So this book has me all over the place. It is lost world meets coming of age kid with robot side kick.  It is nothing like what I was expecting. The cover art is pretty misleading. I know I shouldn’t judge a book by its cover, but I was expecting a more tongue-in-cheek snarky humor piece. What I got instead was too many things to ponder.

What I liked- World building...wowza. Nailed it. Everything is hella big—the people, the plants, the dinosaurs! Whaaat?There was no issue with imagining Hella. Everything is described to minutiae. This is largely an intentional affect of Kyle’s syndrome and while the worldly details are mostly interesting, it made reading a bit tedious and boring. Luckily, the second half is a decent page turner and more typical SCI-fi. 

The Characterization is...eh, ok. I found Kyle to be very wooden, as he is supposed to be.  But I didn’t find the other characters to be developed. He was unable to relate to them, neither was I. Actually that was the overarching theme. Kyle’s inability to connect with others, his desire for that connection and how connections makes us human. ‘“Now ask me how I feel. Ask me what I think.’ He said I should learn to do that, because that would help me learn about other people.” There is a lot of Exploring the connections between individuals, genders and relationships (LGBTQ).

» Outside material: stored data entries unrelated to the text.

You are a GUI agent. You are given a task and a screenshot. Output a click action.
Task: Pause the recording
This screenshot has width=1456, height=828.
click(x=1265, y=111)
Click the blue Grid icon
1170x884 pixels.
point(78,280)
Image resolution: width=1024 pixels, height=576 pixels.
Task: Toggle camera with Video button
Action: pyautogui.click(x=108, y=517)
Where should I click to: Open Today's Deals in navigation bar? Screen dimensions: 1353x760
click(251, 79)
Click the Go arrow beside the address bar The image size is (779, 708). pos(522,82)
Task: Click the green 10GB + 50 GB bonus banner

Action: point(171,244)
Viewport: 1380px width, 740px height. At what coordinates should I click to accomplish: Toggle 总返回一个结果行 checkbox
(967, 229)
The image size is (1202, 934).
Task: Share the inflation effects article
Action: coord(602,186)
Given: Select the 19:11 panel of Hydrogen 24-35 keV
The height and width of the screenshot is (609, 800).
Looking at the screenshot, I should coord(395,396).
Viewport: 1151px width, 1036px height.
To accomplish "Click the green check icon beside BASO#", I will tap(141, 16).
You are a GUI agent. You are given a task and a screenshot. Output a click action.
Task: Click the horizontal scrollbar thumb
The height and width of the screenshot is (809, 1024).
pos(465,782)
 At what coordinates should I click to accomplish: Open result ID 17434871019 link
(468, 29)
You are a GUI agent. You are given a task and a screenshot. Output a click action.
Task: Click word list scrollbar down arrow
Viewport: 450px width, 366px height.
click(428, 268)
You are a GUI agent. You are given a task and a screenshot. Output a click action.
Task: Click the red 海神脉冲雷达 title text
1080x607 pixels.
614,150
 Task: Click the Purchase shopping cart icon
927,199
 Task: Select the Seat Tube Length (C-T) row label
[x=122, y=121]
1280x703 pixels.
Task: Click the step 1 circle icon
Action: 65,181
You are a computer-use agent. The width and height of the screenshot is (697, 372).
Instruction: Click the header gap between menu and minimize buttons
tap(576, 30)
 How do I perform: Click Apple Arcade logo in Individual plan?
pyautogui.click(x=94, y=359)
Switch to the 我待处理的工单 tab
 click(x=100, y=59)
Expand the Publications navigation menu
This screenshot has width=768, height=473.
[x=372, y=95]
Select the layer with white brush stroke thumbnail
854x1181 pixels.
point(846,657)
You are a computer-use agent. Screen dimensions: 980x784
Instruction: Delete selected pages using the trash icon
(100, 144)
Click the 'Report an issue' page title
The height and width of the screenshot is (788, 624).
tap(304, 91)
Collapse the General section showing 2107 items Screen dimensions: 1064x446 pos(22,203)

So as if human relationships aren’t enough, societal issues heavily feature in the book too. There are many good criticisms to ponder. One quote that sticks out as imminently relevant,
“Government is the tool that people create to provide the necessary services of society. It is an instrument of service. It is the apparatus by which we manage our resources for the common good.”

This was my first David Gerrod book so maybe all his books are like this. I just don’t really like to think when reading fantasy/SCI-fi.